Incuestionablemente como siempre sucede hay un componente de orden político. No podemos soslayarlo. Pero los motivos de fondo, como mencionábamos, son de un estrato mucho más profundo. Las creencias no solo se arraigan en la mente, constituyéndose en verdaderas prisiones del alma, sino son además fuertemente emocionales y, por lo tanto, irracionales. Esto dificulta (por no decir, hace casi imposible) cualquier proceso de paz. Porque el fanatismo religioso es estático estando mucho más enraizado que cualquier otra ideología secular.

Para comprender el alcance de lo que decimos hagamos un poco de historia. Recordemos que el Antiguo Testamento (Tanaj) fue puesto por escrito más o menos para el siglo V a. C. cuando los judíos estaban bajo la dominación medopersa. Allí compilaron sus tradiciones ancestrales, acerca de la promesa que su Dios Yahvé les hizo a sus antepasados de que esa tierra que “mana leche y miel” sería su propiedad, su herencia divina.

━━━━━━━━━━━━━━━━

Del extracto de arriba sobre el fanatismo religioso, copia tal cual el tramo que empieza con las palabras "Incuestionablemente como siempre" y termina con "otra ideología secular.".

• Datos:
━━━━━━━━━━━━━━━━

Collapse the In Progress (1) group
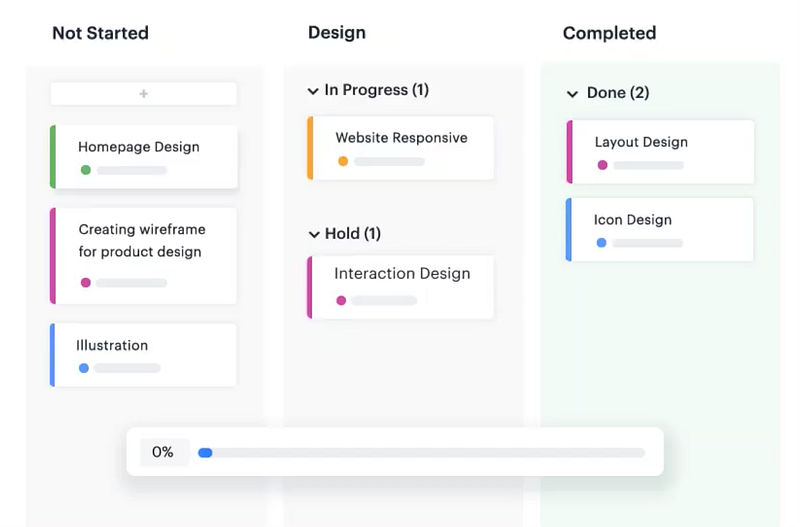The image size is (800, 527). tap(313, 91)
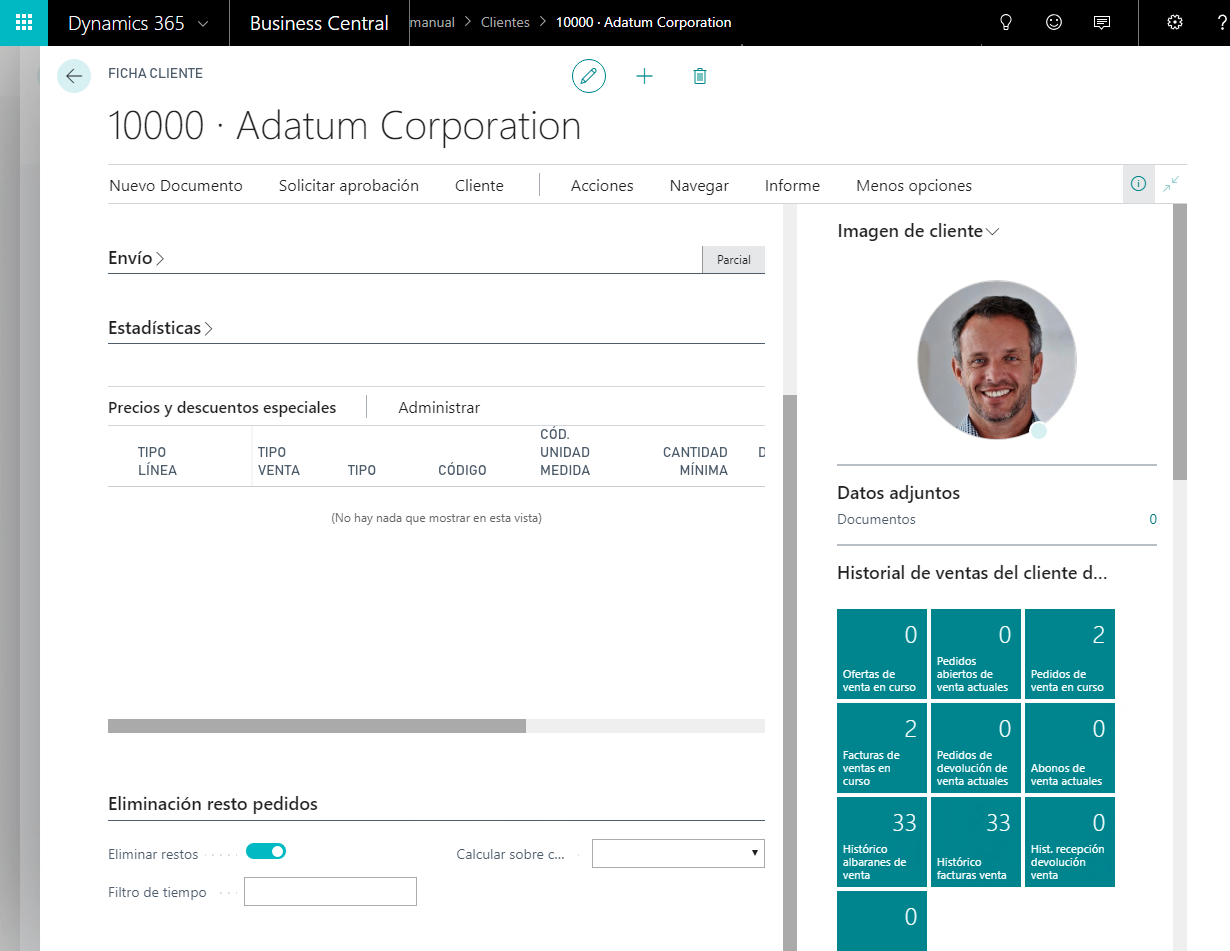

━━━━━━━━━━━━━━━━

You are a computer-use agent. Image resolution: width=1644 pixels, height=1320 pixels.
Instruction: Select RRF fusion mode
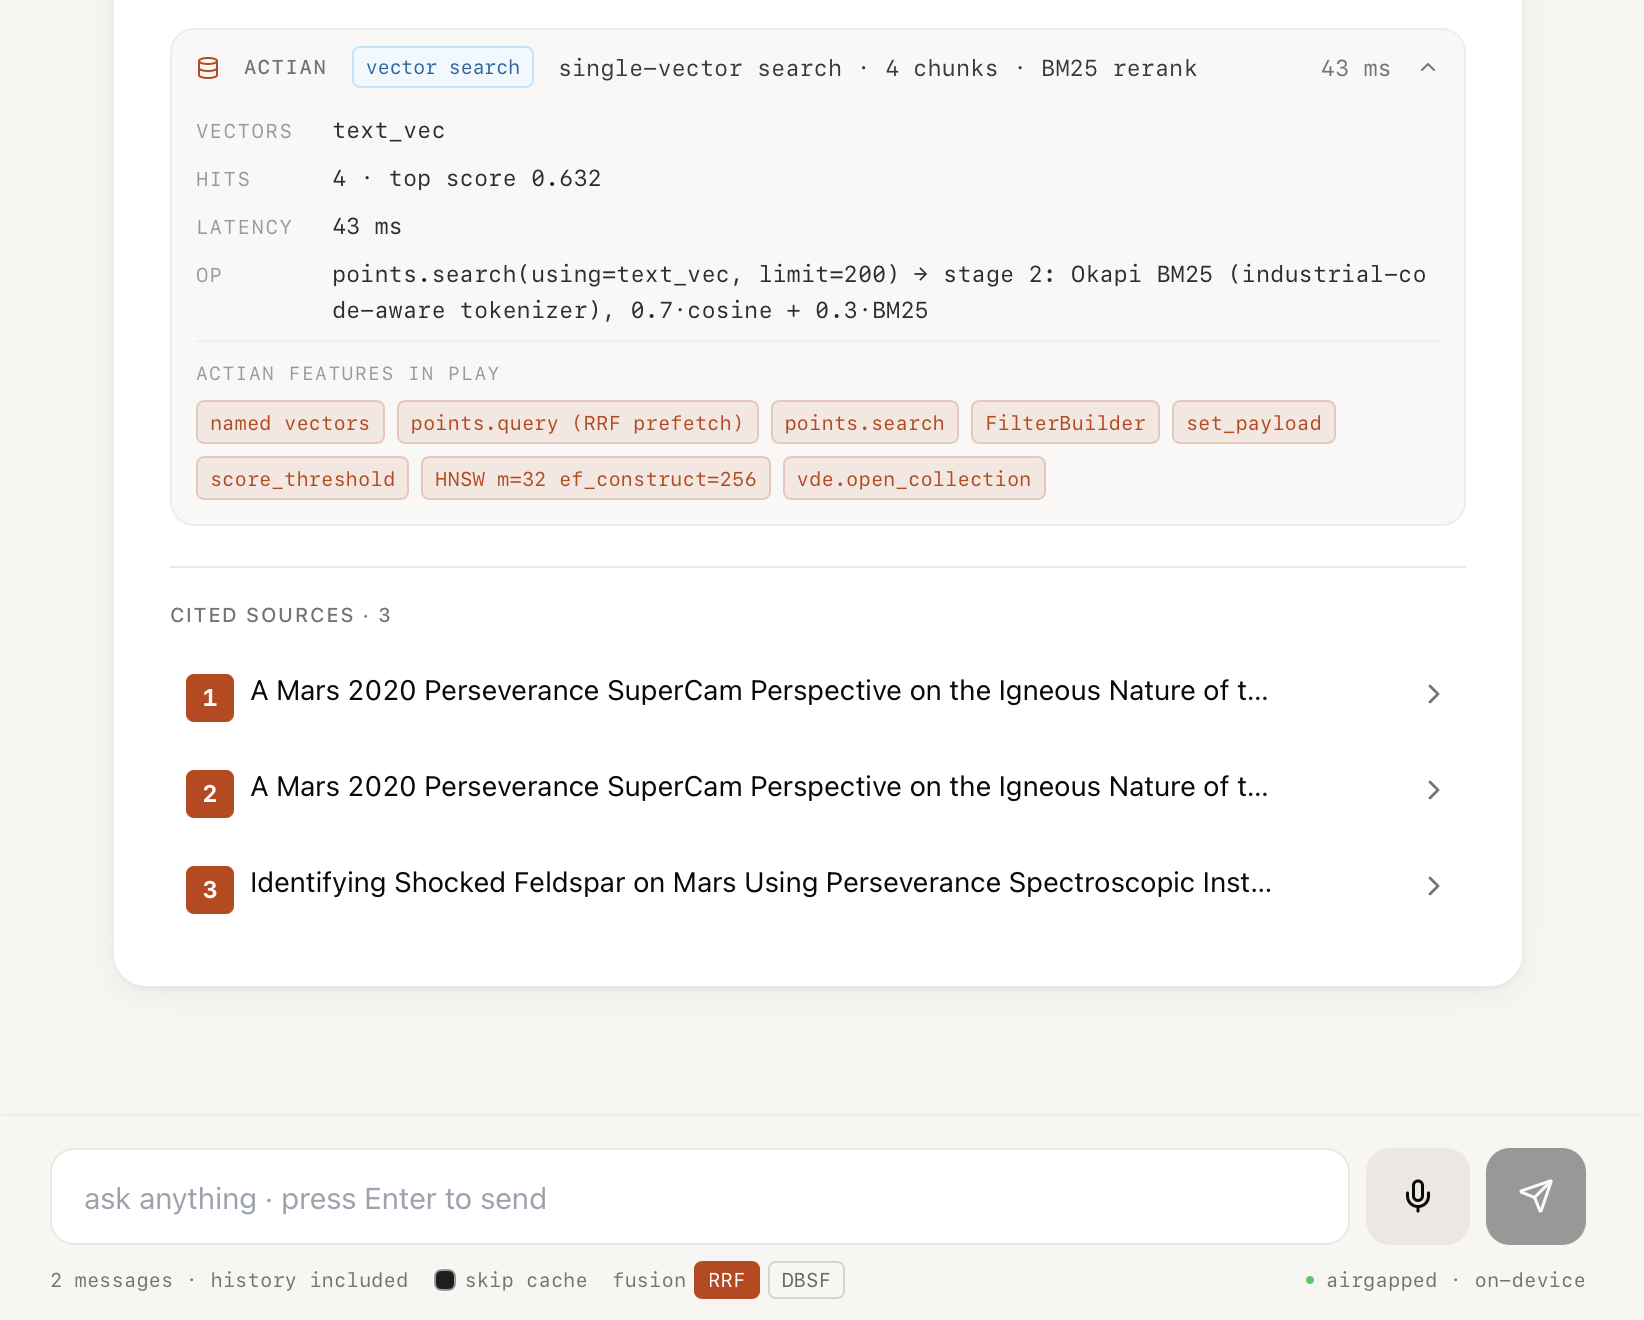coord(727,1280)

━━━━━━━━━━━━━━━━

• Respuesta al problema:
Incuestionablemente como siempre sucede hay un componente de orden político. No podemos soslayarlo. Pero los motivos de fondo, como mencionábamos, son de un estrato mucho más profundo. Las creencias no solo se arraigan en la mente, constituyéndose en verdaderas prisiones del alma, sino son además fuertemente emocionales y, por lo tanto, irracionales. Esto dificulta (por no decir, hace casi imposible) cualquier proceso de paz. Porque el fanatismo religioso es estático estando mucho más enraizado que cualquier otra ideología secular.